─── Exercise data

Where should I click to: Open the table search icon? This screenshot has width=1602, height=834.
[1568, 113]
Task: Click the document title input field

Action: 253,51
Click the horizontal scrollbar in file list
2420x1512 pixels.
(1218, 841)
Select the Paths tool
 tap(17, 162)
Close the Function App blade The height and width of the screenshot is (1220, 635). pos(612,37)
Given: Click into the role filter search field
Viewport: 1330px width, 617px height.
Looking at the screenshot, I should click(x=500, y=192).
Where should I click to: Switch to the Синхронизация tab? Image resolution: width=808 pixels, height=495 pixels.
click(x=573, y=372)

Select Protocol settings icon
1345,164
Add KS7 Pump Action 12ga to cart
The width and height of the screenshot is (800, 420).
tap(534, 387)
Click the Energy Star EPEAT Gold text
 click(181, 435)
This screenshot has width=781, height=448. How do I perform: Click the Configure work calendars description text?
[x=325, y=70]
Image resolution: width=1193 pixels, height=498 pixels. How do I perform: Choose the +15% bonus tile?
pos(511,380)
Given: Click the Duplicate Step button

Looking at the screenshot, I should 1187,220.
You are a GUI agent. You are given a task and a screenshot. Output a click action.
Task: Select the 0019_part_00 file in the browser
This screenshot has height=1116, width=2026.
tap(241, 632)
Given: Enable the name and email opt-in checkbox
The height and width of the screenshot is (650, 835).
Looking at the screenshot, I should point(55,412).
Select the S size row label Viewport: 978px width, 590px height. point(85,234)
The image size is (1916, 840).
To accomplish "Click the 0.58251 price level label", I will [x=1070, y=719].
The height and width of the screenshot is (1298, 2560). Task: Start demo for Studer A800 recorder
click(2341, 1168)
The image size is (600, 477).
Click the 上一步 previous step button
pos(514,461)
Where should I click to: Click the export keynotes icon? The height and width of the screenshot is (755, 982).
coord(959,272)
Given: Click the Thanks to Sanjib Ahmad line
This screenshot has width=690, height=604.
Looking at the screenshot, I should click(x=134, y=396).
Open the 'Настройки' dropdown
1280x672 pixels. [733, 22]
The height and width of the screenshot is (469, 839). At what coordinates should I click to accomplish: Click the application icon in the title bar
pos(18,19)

──────

What is being asked = Output every entry shown above, exactly.

Answer space =
Where should I click to: Open the table search icon? This screenshot has width=1602, height=834.
[1568, 113]
Task: Click the document title input field

Action: 253,51
Click the horizontal scrollbar in file list
2420x1512 pixels.
(1218, 841)
Select the Paths tool
 tap(17, 162)
Close the Function App blade The height and width of the screenshot is (1220, 635). pos(612,37)
Given: Click into the role filter search field
Viewport: 1330px width, 617px height.
Looking at the screenshot, I should click(x=500, y=192).
Where should I click to: Switch to the Синхронизация tab? Image resolution: width=808 pixels, height=495 pixels.
click(x=573, y=372)

Select Protocol settings icon
1345,164
Add KS7 Pump Action 12ga to cart
The width and height of the screenshot is (800, 420).
tap(534, 387)
Click the Energy Star EPEAT Gold text
 click(181, 435)
This screenshot has width=781, height=448. How do I perform: Click the Configure work calendars description text?
[x=325, y=70]
Image resolution: width=1193 pixels, height=498 pixels. How do I perform: Choose the +15% bonus tile?
pos(511,380)
Given: Click the Duplicate Step button

Looking at the screenshot, I should 1187,220.
You are a GUI agent. You are given a task and a screenshot. Output a click action.
Task: Select the 0019_part_00 file in the browser
This screenshot has height=1116, width=2026.
tap(241, 632)
Given: Enable the name and email opt-in checkbox
The height and width of the screenshot is (650, 835).
Looking at the screenshot, I should point(55,412).
Select the S size row label Viewport: 978px width, 590px height. point(85,234)
The image size is (1916, 840).
To accomplish "Click the 0.58251 price level label", I will [x=1070, y=719].
The height and width of the screenshot is (1298, 2560). Task: Start demo for Studer A800 recorder
click(2341, 1168)
The image size is (600, 477).
Click the 上一步 previous step button
pos(514,461)
Where should I click to: Click the export keynotes icon? The height and width of the screenshot is (755, 982).
coord(959,272)
Given: Click the Thanks to Sanjib Ahmad line
This screenshot has width=690, height=604.
Looking at the screenshot, I should click(x=134, y=396).
Open the 'Настройки' dropdown
1280x672 pixels. [733, 22]
The height and width of the screenshot is (469, 839). At what coordinates should I click to accomplish: Click the application icon in the title bar
pos(18,19)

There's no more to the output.